In this method, P-value <0.05 and VIP value >1 were used to screen for differential metabolites between groups, and a total of 31 metabolites showed significant differences (Table III). In total, 12 metabolites were upregulated: 3-indoleacetonitrile, 4-pyridoxic acid, enalaprilat, (R) 2,3-dihydroxy-3-methylvalerate, sorbitol, yohimbine, 4-fumarylacetoacetate; pimelic acid, oleamide, dihydrouracil, linoleic acid and cis-4-hydroxy-D-proline. In addition, 19 metabolites were downregulated: geranyl diphosphate, cis-aconitate acid, D-arabitol, D-lyxose, D-galactose; alpha-D-glucose, adipic acid, isocitric acid, 6-phosphogluconic acid, 3-hydroxymethylglutaric acid, linoleic acid, thiamine, aminoethylphosphate, L-glutamate-gamma-semialdehyde, geranyl diphosphate, procollagen 5-hydroxy-L-lysine, phosphoglycolic acid, guanosine and suberic acid. The screening results are presented in Table SII.

Heatmaps provide relative quantitative hierarchical clustering of differential metabolites, where clustered metabolites have similar expression patterns and may have similar functions or participate in the same metabolic processes or cellular pathways. Red color indicates the higher expression level and blue colour indicates lower expression level (Fig. 3G). The distribution of differential metabolites between the two groups of samples can be visualized using a volcano plot, where the horizontal coordinates represent the multiplicity of differences and the vertical coordinates represent the significance. Red represents metabolites with significant upregulation, blue represents metabolites with significant downregulation and gray represents metabolites with no significant differences (Fig. 3H). To observe the overall changes in metabolism, this assessment captured the average and overall changes in all metabolites in the pathway based on differential abundance scores. The differential metabolites between the G-Rb₃ and OGD/R groups mainly interacted through ABC transporters, galactose metabolism, glyoxylate and dicarboxylate metabolism, citrate cycle, linoleic acid metabolism and other different pathways affect nerves, energy metabolism and other systems together. These data illustrated that the higher the contribution of a detected metabolite under the ABC transporters and galactose metabolism pathways, the more significant is the effect of the differential metabolite on these pathways (Fig. 3I).

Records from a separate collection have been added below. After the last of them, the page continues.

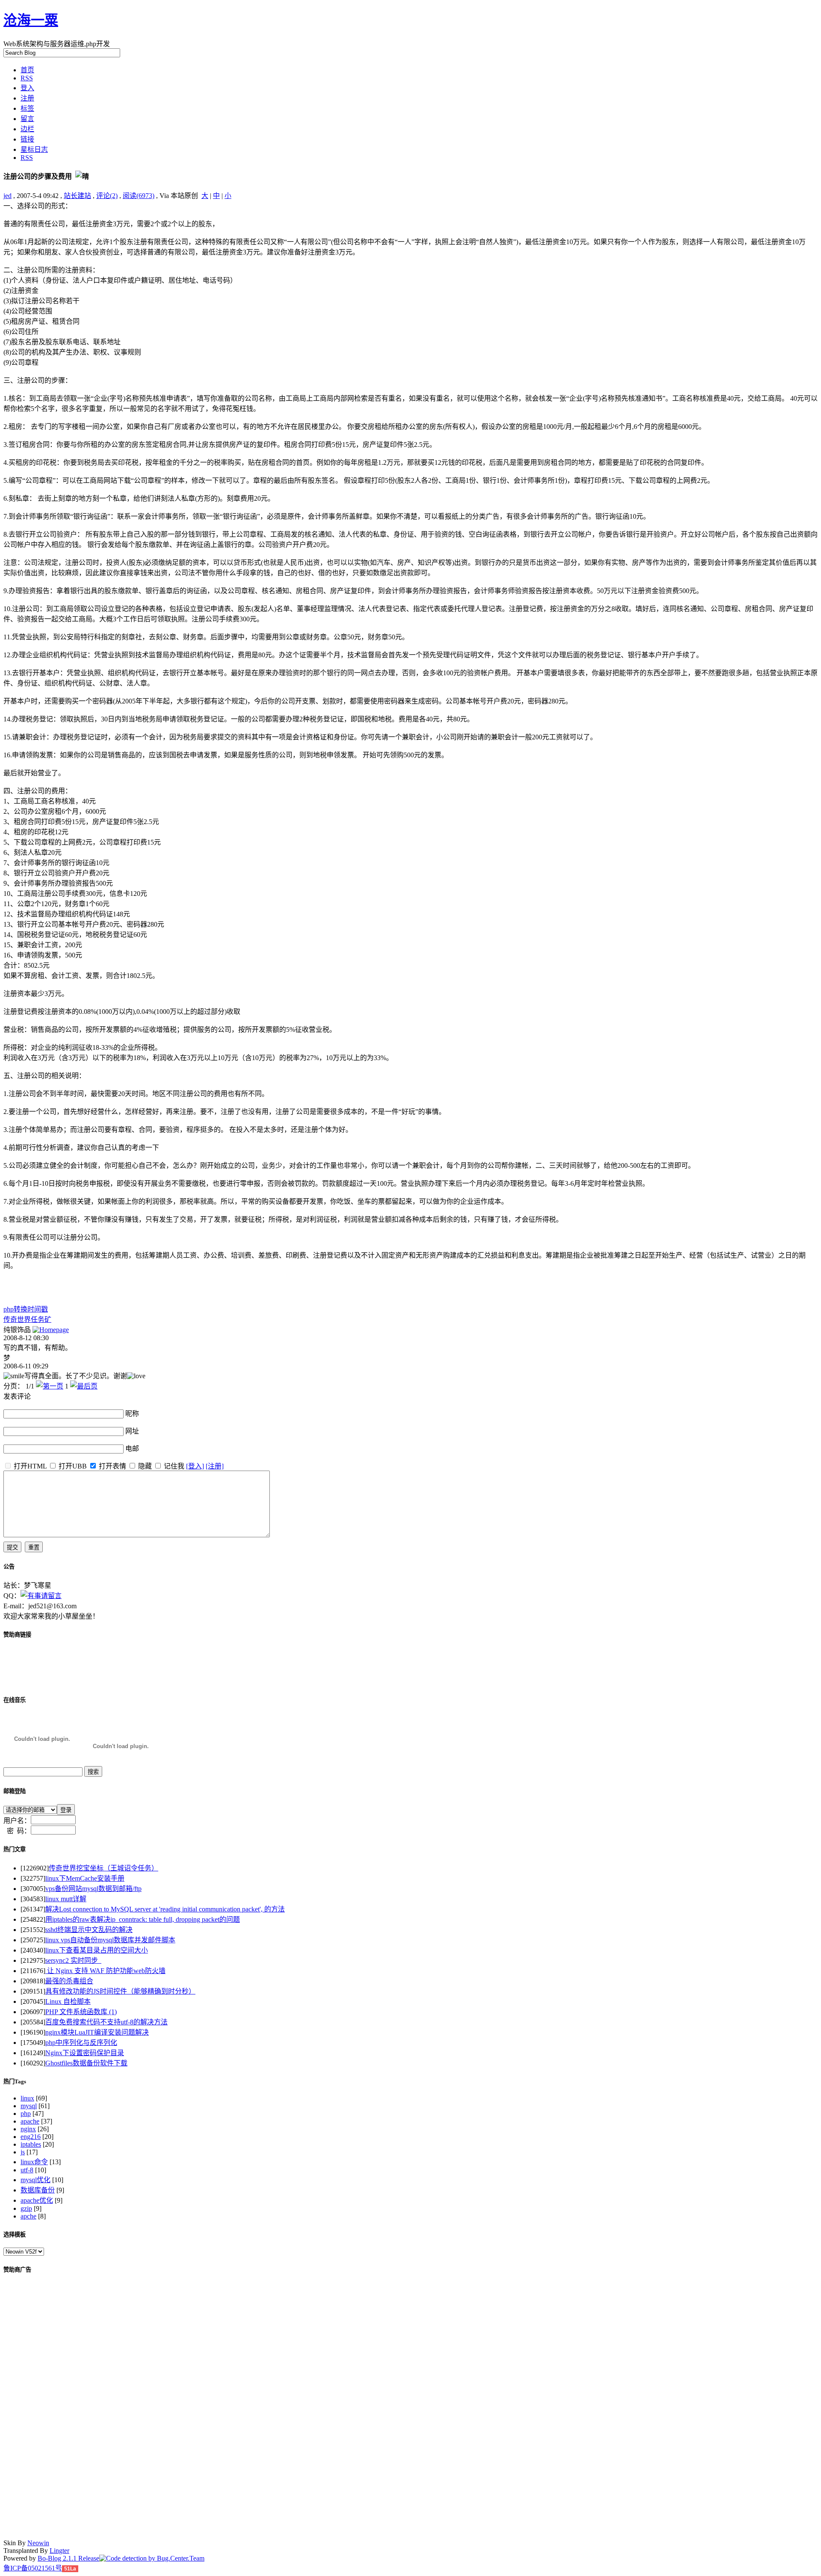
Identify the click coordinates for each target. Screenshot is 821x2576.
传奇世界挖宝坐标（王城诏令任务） (103, 1868)
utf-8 (27, 2170)
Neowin (38, 2542)
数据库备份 (38, 2190)
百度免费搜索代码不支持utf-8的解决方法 (106, 2022)
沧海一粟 (30, 20)
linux (27, 2098)
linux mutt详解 (65, 1898)
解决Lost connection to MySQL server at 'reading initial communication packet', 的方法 (165, 1909)
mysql (29, 2105)
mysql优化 (35, 2179)
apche (28, 2216)
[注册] (215, 1466)
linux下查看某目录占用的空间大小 (96, 1950)
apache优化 (37, 2200)
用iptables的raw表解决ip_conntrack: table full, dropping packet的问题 (142, 1919)
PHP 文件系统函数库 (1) (81, 2011)
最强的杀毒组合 (69, 1981)
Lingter (59, 2550)
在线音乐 (14, 1700)
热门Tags (14, 2081)
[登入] (195, 1466)
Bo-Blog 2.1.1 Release (68, 2558)
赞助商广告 (17, 2269)
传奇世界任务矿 (27, 1319)
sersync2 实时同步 (73, 1960)
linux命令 (34, 2161)
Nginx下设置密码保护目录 (84, 2052)
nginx (28, 2129)
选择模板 (14, 2234)
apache (30, 2121)
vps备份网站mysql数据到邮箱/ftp (93, 1888)
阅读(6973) (138, 195)
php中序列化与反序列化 (81, 2042)
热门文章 (14, 1849)
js (23, 2152)
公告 (9, 1566)
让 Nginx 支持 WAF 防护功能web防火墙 (105, 1970)
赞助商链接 (17, 1634)
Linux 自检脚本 (68, 2001)
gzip (26, 2208)
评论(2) (107, 195)
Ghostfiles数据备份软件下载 (86, 2063)
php (26, 2113)
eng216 (31, 2136)
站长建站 (77, 195)
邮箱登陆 (14, 1791)
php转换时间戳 (25, 1309)
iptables (31, 2144)
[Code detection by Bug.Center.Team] (151, 2558)
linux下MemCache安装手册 (84, 1878)
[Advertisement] (103, 1290)
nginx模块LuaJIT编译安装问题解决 (97, 2032)
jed (7, 195)
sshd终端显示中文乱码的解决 (89, 1929)
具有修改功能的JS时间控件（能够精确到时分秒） (120, 1991)
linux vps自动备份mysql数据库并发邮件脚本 (110, 1940)
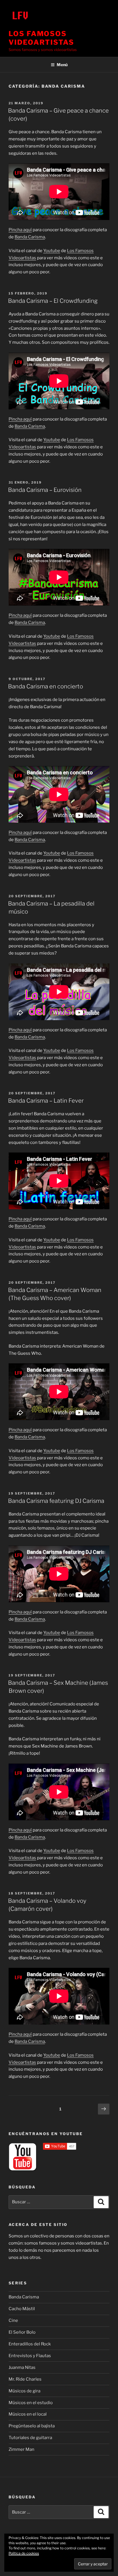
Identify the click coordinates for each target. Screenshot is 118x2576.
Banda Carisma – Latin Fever (46, 1100)
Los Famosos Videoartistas (41, 38)
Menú (62, 64)
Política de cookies (24, 2553)
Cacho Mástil (22, 2308)
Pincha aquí (20, 229)
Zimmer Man (21, 2449)
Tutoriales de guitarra (30, 2437)
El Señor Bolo (22, 2332)
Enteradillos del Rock (30, 2344)
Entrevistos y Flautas (30, 2355)
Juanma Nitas (22, 2367)
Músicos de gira (24, 2391)
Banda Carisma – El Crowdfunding (53, 300)
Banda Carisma (30, 236)
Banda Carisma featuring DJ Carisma (56, 1500)
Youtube (51, 250)
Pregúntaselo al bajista (32, 2425)
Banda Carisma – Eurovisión (45, 489)
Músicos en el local (28, 2414)
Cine (13, 2320)
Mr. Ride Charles (25, 2379)
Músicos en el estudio (31, 2402)
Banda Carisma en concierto (45, 686)
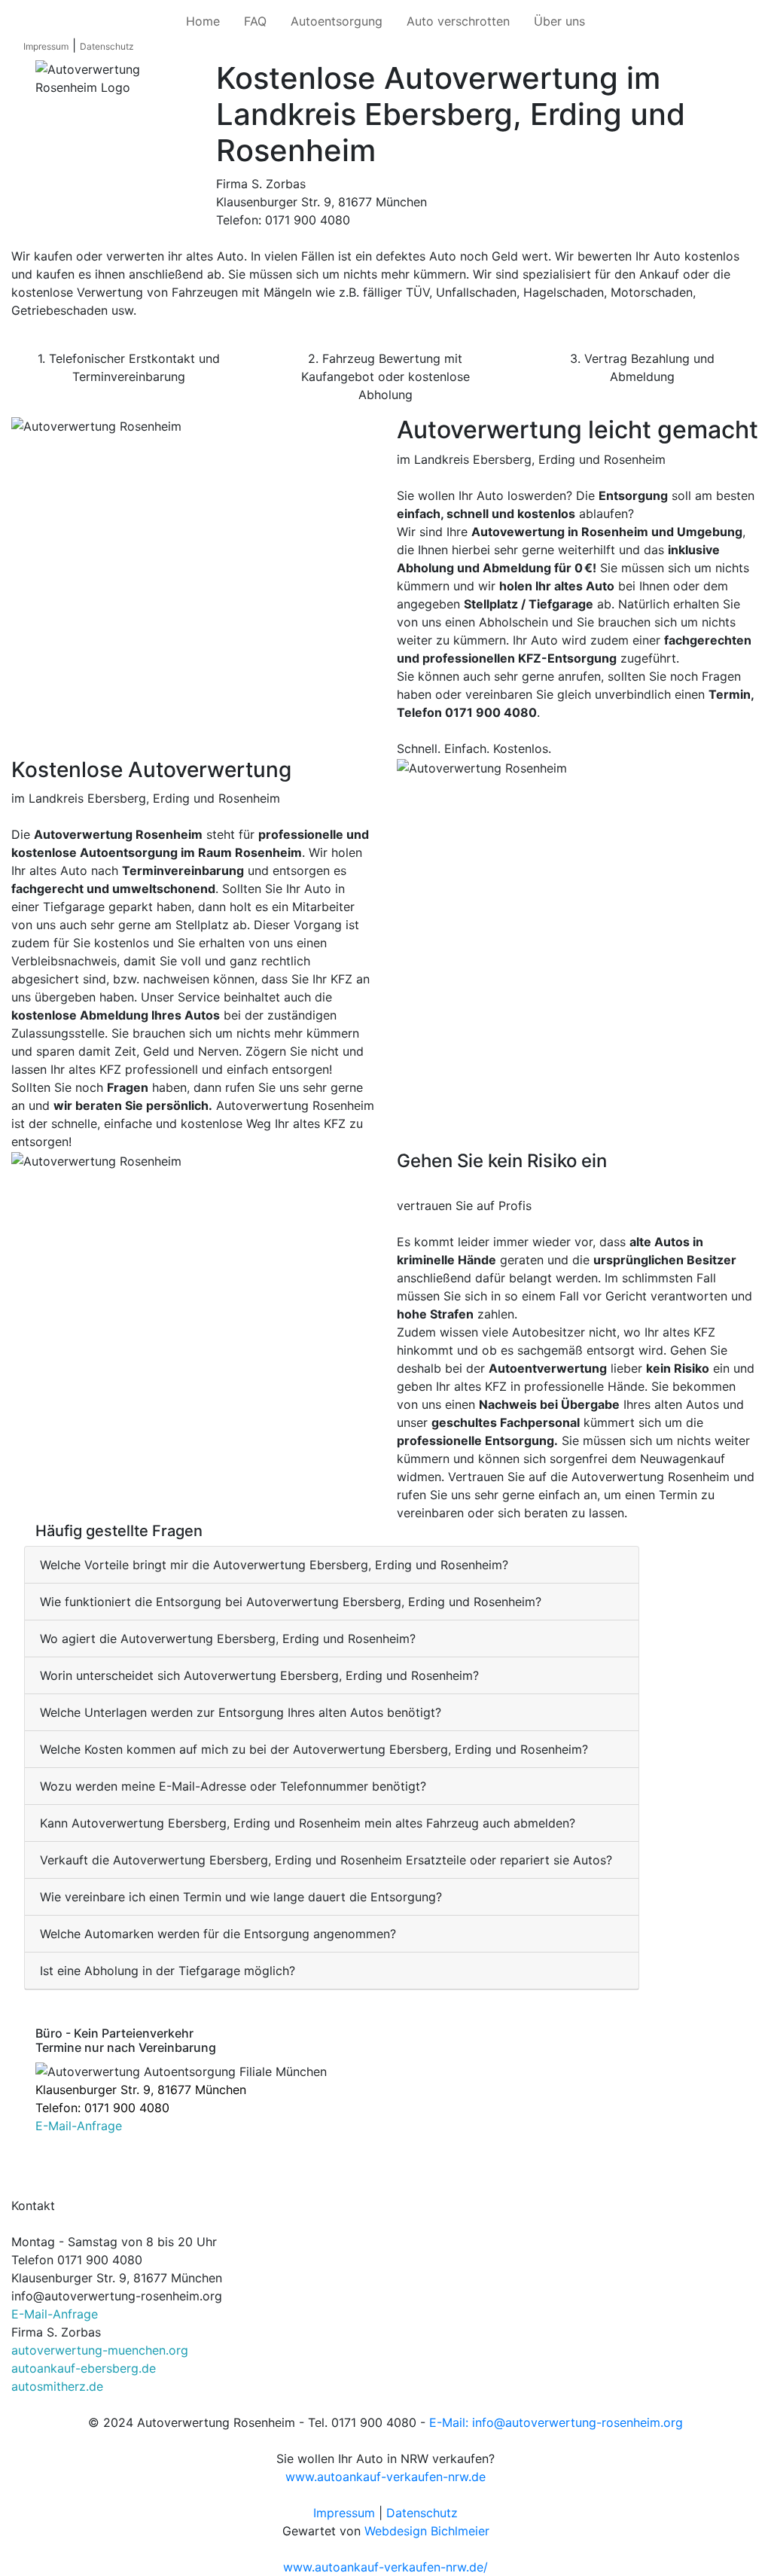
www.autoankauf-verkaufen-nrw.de (385, 2476)
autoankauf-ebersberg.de (83, 2368)
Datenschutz (107, 46)
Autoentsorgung (336, 21)
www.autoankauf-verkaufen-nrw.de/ (385, 2566)
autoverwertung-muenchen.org (99, 2350)
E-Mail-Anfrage (78, 2125)
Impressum (46, 46)
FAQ (255, 21)
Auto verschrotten (458, 21)
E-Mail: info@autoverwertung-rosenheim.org (556, 2422)
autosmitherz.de (57, 2386)
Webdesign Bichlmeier (426, 2530)
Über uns (559, 21)
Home (203, 21)
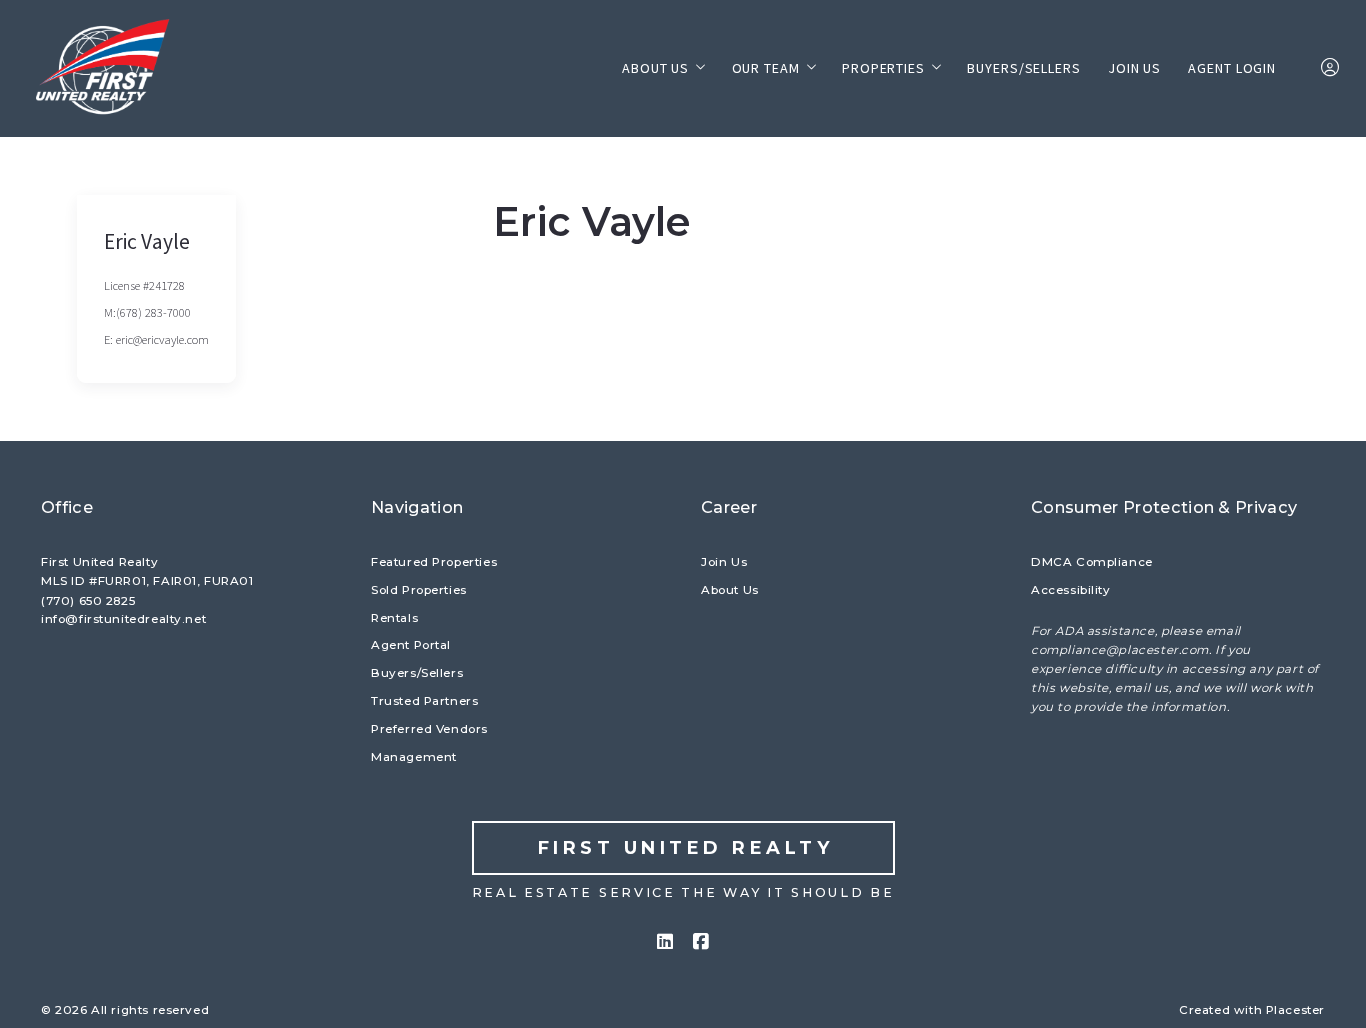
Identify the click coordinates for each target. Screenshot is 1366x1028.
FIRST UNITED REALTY (686, 848)
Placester (1295, 1010)
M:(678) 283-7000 (147, 312)
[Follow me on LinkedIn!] (665, 942)
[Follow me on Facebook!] (701, 942)
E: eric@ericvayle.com (156, 339)
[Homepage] (104, 69)
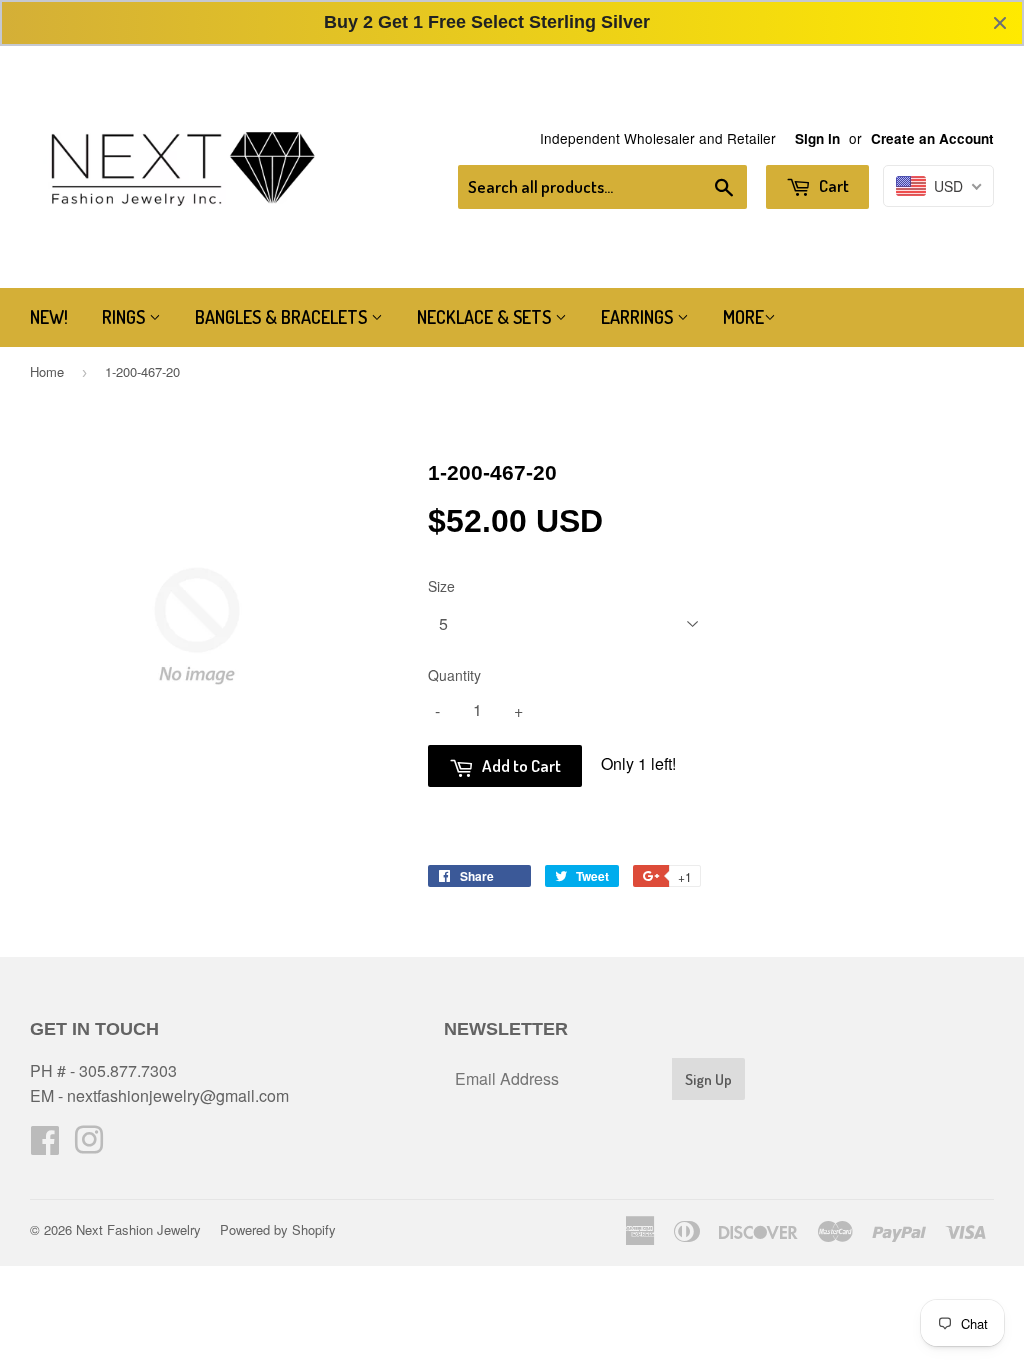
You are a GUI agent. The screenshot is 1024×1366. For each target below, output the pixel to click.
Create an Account (932, 138)
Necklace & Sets (486, 317)
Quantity (454, 675)
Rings (125, 317)
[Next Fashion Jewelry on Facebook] (45, 1145)
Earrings (639, 317)
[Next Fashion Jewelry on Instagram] (89, 1145)
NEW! (49, 317)
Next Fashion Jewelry (138, 1229)
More (743, 317)
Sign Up (708, 1079)
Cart (832, 185)
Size (441, 586)
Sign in (817, 138)
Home (47, 371)
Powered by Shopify (278, 1229)
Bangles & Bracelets (283, 317)
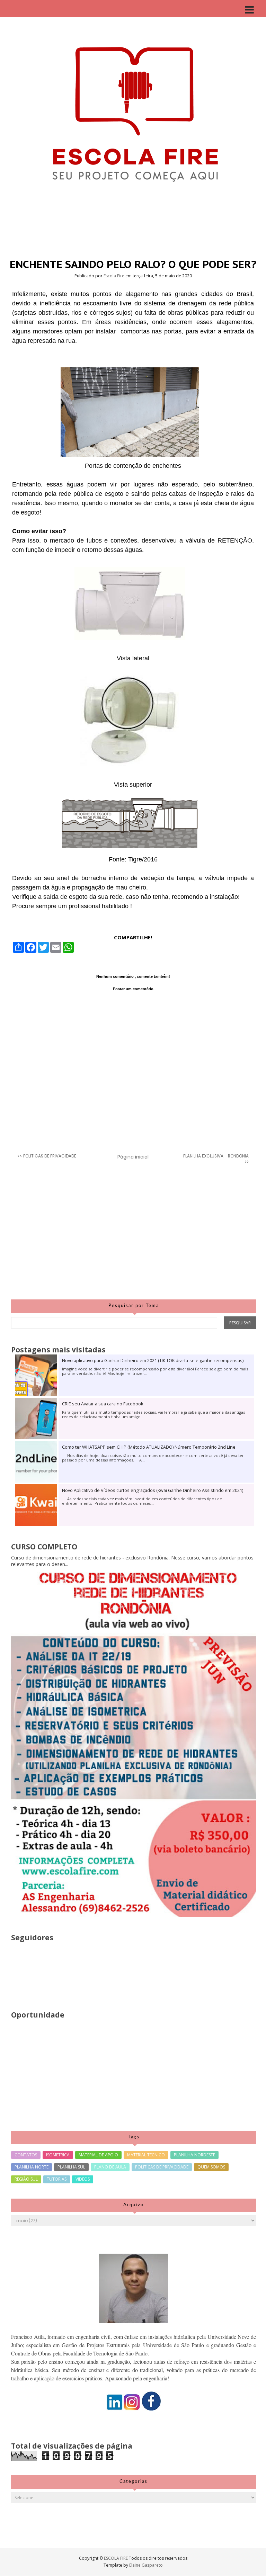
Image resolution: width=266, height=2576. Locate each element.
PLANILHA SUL (71, 2167)
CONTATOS (26, 2155)
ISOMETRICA (58, 2155)
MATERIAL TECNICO (146, 2155)
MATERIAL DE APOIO (98, 2155)
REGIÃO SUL (26, 2179)
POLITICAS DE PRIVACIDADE (161, 2167)
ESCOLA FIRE (116, 2558)
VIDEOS (83, 2179)
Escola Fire (114, 276)
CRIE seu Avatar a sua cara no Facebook (102, 1404)
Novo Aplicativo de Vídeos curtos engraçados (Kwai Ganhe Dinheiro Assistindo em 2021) (152, 1490)
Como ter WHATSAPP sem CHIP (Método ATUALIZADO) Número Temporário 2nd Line (149, 1447)
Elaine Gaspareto (146, 2565)
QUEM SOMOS (211, 2167)
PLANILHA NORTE (31, 2167)
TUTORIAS (56, 2179)
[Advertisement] (133, 1236)
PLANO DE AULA (110, 2167)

A total of 87 target genes in the apoptosis PCR array (Fig. 4A) were investigated, according to the ‘log₂FoldChange’ value as a reference. In total, the results revealed that 30 target genes were upregulated and 57 target genes were downregulated (Table SIII). The differential genes screened according to |log₂FoldChange |≥1 were the following: Trp63, Trp73, Dapk1, Casp14 and Cd70, all of which were downregulated in expression by the action of G-Rb₃ (Fig. 4B).